* _RECORD EXTRACTS_:

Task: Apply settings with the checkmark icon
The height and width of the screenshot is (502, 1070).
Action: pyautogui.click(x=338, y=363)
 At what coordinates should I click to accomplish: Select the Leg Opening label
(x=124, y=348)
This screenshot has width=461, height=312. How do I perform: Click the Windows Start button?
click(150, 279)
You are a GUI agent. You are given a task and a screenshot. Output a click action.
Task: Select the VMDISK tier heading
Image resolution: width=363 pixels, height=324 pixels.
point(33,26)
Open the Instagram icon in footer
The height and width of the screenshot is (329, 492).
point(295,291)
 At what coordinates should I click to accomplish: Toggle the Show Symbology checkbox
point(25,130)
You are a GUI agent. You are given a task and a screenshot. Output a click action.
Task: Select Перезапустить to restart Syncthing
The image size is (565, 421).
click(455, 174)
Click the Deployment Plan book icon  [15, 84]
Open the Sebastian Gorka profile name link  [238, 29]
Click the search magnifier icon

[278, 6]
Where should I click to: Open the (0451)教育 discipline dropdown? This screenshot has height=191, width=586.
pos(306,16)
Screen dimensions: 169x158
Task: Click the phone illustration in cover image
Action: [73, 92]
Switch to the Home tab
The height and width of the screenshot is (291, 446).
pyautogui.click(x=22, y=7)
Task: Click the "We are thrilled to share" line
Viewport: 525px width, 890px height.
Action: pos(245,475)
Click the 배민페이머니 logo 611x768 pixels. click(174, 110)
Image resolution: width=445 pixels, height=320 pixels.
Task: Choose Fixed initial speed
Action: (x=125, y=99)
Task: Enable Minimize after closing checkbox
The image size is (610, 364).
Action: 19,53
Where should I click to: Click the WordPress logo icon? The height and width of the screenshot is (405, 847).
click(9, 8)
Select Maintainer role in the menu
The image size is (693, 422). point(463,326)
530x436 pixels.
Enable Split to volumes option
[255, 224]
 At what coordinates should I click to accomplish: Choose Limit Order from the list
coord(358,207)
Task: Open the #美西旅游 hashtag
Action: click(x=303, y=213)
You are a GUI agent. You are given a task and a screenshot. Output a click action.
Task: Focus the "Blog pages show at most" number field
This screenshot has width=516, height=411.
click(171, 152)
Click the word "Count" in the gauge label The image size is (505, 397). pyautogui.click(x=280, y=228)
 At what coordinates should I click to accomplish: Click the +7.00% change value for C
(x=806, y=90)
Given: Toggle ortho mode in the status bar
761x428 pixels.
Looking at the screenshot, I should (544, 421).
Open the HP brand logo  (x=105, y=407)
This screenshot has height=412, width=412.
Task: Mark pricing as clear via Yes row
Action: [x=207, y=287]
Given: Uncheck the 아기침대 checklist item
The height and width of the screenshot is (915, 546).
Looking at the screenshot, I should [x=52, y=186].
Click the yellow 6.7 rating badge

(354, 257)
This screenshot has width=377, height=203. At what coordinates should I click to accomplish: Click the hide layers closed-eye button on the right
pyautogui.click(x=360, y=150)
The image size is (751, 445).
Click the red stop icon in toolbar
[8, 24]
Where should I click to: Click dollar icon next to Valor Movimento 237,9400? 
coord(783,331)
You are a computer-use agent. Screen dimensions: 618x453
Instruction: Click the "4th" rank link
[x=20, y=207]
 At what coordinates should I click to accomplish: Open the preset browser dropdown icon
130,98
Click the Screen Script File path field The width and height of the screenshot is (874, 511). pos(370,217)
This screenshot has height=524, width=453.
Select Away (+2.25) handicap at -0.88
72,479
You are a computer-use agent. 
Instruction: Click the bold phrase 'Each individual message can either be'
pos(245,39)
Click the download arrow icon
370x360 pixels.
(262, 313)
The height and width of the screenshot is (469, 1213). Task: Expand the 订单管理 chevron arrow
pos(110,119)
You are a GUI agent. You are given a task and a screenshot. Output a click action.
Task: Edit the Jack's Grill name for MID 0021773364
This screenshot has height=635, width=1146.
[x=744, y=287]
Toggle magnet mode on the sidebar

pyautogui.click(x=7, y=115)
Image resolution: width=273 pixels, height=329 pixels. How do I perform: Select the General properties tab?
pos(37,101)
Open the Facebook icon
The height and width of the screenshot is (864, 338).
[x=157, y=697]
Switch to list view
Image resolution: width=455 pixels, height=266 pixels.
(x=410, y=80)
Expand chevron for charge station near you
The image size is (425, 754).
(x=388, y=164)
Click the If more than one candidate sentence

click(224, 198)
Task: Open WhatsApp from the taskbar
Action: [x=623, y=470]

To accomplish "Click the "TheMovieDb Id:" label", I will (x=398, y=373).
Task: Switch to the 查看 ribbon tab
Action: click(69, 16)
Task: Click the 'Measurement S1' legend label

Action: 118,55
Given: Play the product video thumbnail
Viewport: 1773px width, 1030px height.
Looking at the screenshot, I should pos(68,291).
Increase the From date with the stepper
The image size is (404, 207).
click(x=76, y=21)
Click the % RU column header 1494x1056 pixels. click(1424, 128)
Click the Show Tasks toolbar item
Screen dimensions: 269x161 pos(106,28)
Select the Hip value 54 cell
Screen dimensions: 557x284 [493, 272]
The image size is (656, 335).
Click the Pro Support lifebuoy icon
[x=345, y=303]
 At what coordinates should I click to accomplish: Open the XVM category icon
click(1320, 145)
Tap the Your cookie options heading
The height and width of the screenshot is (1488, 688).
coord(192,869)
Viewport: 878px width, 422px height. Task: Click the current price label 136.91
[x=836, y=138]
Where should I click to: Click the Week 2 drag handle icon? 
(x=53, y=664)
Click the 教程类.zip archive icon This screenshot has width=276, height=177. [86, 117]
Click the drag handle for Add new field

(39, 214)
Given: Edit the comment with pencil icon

* _AIM OF THE TASK_: Repeat the lines from the one containing "Viewport: 878px width, 422px" through the end of the listing, exactly and without any other lines; both ends are included.

* _OUTPUT OF THE TASK_:
Viewport: 878px width, 422px height. Task: Click the current price label 136.91
[x=836, y=138]
Where should I click to: Click the Week 2 drag handle icon? 
(x=53, y=664)
Click the 教程类.zip archive icon This screenshot has width=276, height=177. [86, 117]
Click the drag handle for Add new field

(39, 214)
Given: Edit the comment with pencil icon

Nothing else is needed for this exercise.